**TEXT PROVIDED:**

[start]

Category: Industry News, technology, Universities, it and business services, encouragement

Female role models in IT need to be more accessible

The technology sector needs more role models who are accessible and from a wide range of upbringings, according to Elizabeth Eastaugh, director of technology at Expedia.

Eastaugh told Computer Weekly she went into technology due to a love of robotics, but was not encouraged at school to consider IT as a career and struggled to find any role models she could relate to.

“No one at school told me to go into technology. I took business studies at school and it wasn’t until university when I took computer science that I realised I loved it,” said Eastaugh.

She said at primary school she was told to be a nail technician, because she liked to look after her nails.

“There was no other careers advice on offer and it’s still the same today. You need to have people around you with similar opinions about having a career – any career – whether that message comes from school or home. There is a real problem with class and confidence, as I was told to never put my head above the parapet.

“In the tech industry there is no one to look up to. I’m still looking for a mentor – someone who can support me in my next steps,” she said.

Eastuagh believes Karen Brady is a good role model because “she is down-to-earth and seems approachable, which makes it easier for young girls to relate to her”.

“I want to be accessible. We all got here in some way, so I want females to feel they can talk to me or ask questions if they have them,” she added.

Eastuagh mentioned a manager she had looked up to and learnt a lot from earlier in her career.

“I had a female manager. She was great at her job and I could see what success looked like,” she said. “Women like Marissa Mayer are still alien to me, and to the girl from Essex there is a huge jump between them and her.”

She explained her background has been a bigger challenge than being a woman in technology.

“I have had more trouble being from Essex than being a woman in tech. If you’re making money, companies shouldn’t care where you come from or what gender you are.

[end]

**EXERCISES TO COMPLETE:**
1/ Answer these questions about the article:
(a) What is Elizabeth Eastaugh's job title at Expedia?
(b) At primary school, what was she told she should become?
(c) Which subject did she take at school before university?
2/ What categories are listed at the top of the article?
3/ Copy the article from "The technology sector" up to and including "after her nails.".
The entries after the article aren't needed for anything here.

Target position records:
[start]

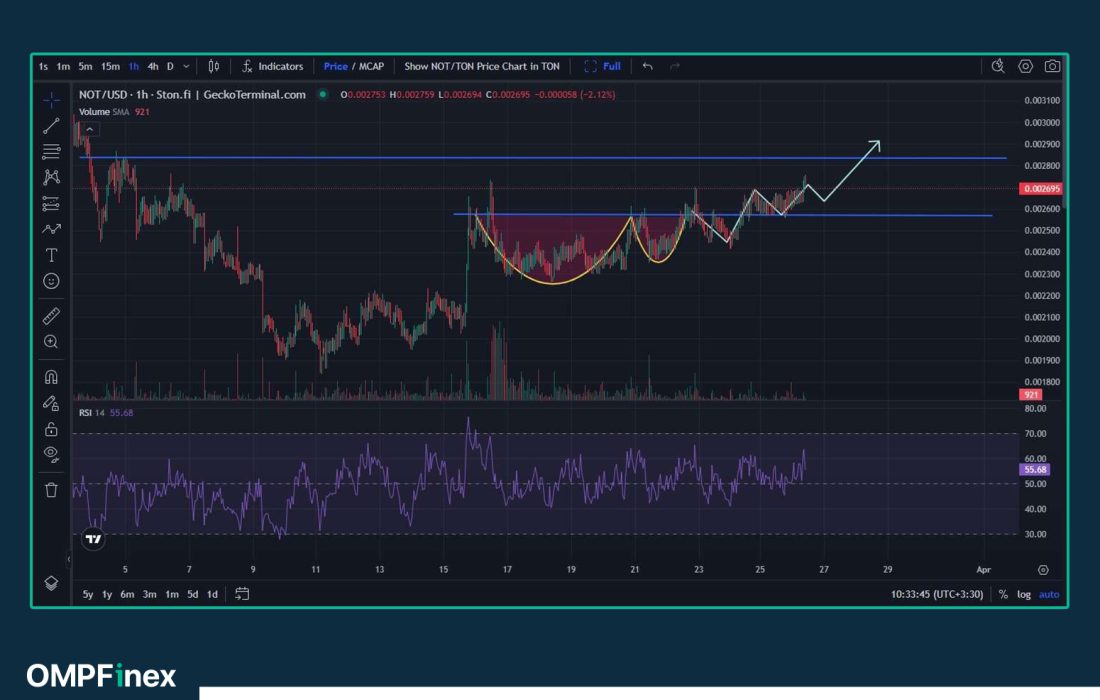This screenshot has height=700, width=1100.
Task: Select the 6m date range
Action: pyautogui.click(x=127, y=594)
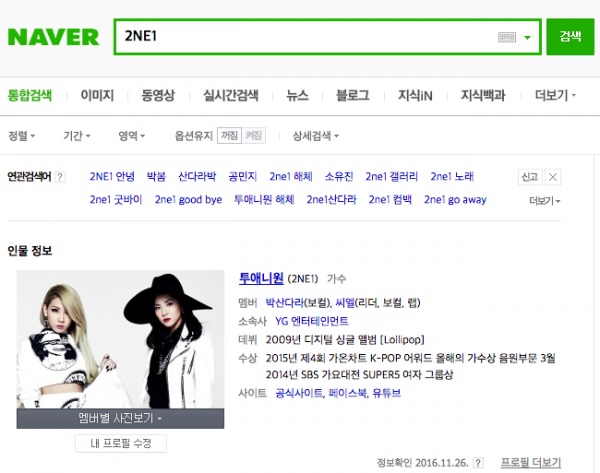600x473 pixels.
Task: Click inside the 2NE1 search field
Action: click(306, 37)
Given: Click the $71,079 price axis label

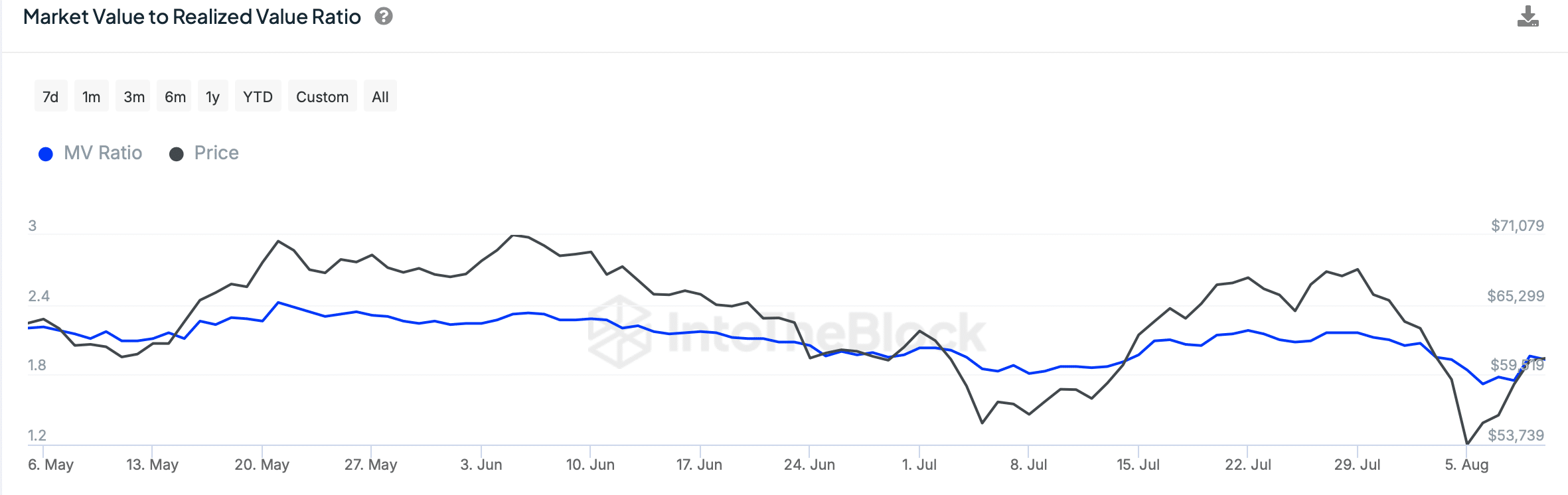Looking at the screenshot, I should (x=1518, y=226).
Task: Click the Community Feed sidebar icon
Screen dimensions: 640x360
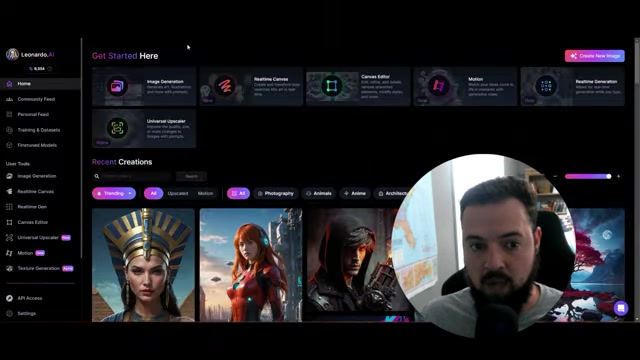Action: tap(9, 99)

[end]

**RESULTS:**
1/
(a) Director of technology
(b) A nail technician
(c) Business studies

2/ Industry News, technology, Universities, it and business services, encouragement

3/
The technology sector needs more role models who are accessible and from a wide range of upbringings, according to Elizabeth Eastaugh, director of technology at Expedia.

Eastaugh told Computer Weekly she went into technology due to a love of robotics, but was not encouraged at school to consider IT as a career and struggled to find any role models she could relate to.

“No one at school told me to go into technology. I took business studies at school and it wasn’t until university when I took computer science that I realised I loved it,” said Eastaugh.

She said at primary school she was told to be a nail technician, because she liked to look after her nails.